In this context, Mrs Lagarde is faced with an increasingly complex equation, and has to "contain" the more hawkish voices within her own institution.

On the statistics side, yesterday was the return (finally!) of important statistics on the agenda today, with in particular the Philly Fed manufacturing index, which fell significantly to 17.6 this month, missing expectations. "Businesses continued to report overall hiring gains and broad-based price increases. Indicators of future general activity and new orders fell considerably, but respondents continue to expect overall growth over the next six months," read the accompanying commentary. In addition, weekly jobless claims for week 15 came in at 184,000 new units, with little change from week 14 (186,000), according to the latest figures from the US Department of Labour.

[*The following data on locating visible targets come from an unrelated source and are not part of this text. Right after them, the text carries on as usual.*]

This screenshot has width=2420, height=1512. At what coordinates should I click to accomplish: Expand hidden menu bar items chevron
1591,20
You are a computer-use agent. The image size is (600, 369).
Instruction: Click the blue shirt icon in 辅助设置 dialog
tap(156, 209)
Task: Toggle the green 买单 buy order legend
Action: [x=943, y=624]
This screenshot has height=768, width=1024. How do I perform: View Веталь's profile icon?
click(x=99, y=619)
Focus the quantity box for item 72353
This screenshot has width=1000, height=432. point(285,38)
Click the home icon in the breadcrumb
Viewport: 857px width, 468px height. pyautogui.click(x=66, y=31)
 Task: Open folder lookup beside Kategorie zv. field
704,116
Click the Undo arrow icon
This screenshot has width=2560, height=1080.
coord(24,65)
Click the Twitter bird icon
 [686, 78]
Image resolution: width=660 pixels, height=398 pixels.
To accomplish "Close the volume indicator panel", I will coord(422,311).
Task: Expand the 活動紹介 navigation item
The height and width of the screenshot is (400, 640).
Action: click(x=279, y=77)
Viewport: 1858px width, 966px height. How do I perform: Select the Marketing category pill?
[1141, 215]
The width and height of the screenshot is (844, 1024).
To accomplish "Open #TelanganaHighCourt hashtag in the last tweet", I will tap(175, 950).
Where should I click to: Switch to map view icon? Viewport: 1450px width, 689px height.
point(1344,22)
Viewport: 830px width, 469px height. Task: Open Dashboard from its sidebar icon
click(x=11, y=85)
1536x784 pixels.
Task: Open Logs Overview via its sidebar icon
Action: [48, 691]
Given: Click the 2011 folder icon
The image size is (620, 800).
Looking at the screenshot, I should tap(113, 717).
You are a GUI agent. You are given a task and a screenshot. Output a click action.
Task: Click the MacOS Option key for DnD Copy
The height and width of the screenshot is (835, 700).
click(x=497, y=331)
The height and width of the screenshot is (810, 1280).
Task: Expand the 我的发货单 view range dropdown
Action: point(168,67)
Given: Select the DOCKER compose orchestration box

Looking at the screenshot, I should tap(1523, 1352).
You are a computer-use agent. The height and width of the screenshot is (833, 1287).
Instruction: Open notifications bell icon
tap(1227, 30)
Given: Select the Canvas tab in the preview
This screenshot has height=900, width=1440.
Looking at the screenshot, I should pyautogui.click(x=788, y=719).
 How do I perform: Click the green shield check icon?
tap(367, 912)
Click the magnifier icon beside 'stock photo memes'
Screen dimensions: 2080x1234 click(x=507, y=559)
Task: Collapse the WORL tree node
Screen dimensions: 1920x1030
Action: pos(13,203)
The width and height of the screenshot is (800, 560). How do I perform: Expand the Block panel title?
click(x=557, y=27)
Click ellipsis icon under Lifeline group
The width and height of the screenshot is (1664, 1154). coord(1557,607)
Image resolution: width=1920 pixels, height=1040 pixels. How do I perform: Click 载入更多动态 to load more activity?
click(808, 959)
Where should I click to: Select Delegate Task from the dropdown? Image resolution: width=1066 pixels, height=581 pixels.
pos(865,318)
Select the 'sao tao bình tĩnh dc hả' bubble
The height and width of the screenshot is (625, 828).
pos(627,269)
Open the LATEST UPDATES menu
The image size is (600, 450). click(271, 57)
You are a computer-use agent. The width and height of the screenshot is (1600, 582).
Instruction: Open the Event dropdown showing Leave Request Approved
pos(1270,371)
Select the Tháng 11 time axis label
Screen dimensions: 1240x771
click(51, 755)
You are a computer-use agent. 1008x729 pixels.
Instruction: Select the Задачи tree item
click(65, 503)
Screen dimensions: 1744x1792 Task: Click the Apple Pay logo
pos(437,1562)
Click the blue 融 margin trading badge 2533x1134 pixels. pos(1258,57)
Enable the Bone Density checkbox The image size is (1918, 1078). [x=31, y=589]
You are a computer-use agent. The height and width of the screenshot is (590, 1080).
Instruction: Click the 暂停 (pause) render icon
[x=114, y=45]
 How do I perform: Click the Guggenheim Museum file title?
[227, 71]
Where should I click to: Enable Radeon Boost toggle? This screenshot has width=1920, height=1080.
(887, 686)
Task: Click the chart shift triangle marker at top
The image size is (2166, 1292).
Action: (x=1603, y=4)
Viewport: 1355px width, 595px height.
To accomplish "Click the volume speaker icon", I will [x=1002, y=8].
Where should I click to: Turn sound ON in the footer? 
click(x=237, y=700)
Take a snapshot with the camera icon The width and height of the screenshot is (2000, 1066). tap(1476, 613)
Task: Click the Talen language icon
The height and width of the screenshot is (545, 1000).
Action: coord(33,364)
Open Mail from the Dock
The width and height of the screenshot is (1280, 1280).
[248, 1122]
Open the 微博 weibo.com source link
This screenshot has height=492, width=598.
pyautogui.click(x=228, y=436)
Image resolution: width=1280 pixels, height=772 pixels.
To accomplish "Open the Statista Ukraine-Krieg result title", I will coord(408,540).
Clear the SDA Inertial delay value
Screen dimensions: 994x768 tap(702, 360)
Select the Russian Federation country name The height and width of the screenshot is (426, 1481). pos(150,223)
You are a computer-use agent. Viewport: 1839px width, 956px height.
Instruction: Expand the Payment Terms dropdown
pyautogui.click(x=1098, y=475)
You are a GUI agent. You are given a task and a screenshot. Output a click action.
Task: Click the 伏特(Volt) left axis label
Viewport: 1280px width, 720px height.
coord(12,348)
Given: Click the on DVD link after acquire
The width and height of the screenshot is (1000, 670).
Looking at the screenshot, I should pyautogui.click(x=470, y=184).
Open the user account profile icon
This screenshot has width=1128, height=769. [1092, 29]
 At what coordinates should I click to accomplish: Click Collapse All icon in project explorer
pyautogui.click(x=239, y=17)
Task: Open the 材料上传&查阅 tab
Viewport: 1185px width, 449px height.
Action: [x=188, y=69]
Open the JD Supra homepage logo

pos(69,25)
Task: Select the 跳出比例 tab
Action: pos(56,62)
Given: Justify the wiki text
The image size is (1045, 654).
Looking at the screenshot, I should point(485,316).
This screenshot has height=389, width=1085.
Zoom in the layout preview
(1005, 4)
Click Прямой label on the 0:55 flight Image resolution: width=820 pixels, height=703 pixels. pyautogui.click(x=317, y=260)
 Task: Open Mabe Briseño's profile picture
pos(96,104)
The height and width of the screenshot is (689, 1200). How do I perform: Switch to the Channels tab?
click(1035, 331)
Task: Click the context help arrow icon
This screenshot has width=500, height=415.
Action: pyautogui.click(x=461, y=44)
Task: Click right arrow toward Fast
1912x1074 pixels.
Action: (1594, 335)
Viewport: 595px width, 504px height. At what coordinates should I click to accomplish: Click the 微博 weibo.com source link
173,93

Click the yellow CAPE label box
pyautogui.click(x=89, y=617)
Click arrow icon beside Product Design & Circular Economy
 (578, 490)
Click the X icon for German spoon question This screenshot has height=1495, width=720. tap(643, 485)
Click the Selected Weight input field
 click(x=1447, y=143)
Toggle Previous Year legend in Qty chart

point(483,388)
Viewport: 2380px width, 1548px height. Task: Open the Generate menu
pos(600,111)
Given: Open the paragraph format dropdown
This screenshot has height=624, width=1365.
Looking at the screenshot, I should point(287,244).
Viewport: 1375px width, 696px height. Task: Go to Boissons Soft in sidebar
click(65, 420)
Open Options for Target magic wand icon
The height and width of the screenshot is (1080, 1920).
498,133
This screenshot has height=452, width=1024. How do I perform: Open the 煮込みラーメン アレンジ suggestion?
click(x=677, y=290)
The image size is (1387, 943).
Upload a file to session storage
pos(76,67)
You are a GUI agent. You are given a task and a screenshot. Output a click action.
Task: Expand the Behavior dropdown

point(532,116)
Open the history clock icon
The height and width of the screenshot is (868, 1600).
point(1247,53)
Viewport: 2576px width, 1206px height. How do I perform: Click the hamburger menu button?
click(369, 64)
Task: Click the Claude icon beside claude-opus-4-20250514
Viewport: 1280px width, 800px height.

This morning, the publication of better than expected activity indicators in the Euro zone is not enough to stop the Euro's decline against the Dollar. In the first estimates for the month, the Services PMI came in at 57.7 and the Manufacturing PMI at 55.3. Commenting on the flash PMI data, Chris Williamson, Chief Business Economist at S&P Global said: "April saw a two-speed Eurozone economy. The manufacturing sector came close to stagnating due to supply constraints, rising prices and signs that consumption was affected by war-related risk aversion. However, April also saw manufacturers suffer as demand shifted from goods to services amid looser pandemic restrictions, including a record rise in spending on leisure activities, such as travel.

Right now, the pair is trading at $1.0820.

KEY CHART ELEMENTS
Since breaking out of a broad consolidation wedge on April 4, the selling camp is confident, with 7 red bodies in the last 8 candles drawn. A break of a fragile intermediate floor at $1.0850, which we described yesterday as a safety net, would release additional selling energy in a bout of volatility. This breakout is underway and requires validation. Negative opinion proposed.

MEDIUM-TERM FORECAST
Given the key chart factors we have mentioned, our medium-term view is negative on the EUR/USD.

Our entry point is $1.0803. Our bearish scenario price target is $1.0455. In order to preserve the capital invested, we advise you to place a protective stop at $1.0905.

The expected return on this forex strategy is 348 pips and the risk of loss is 102 pips.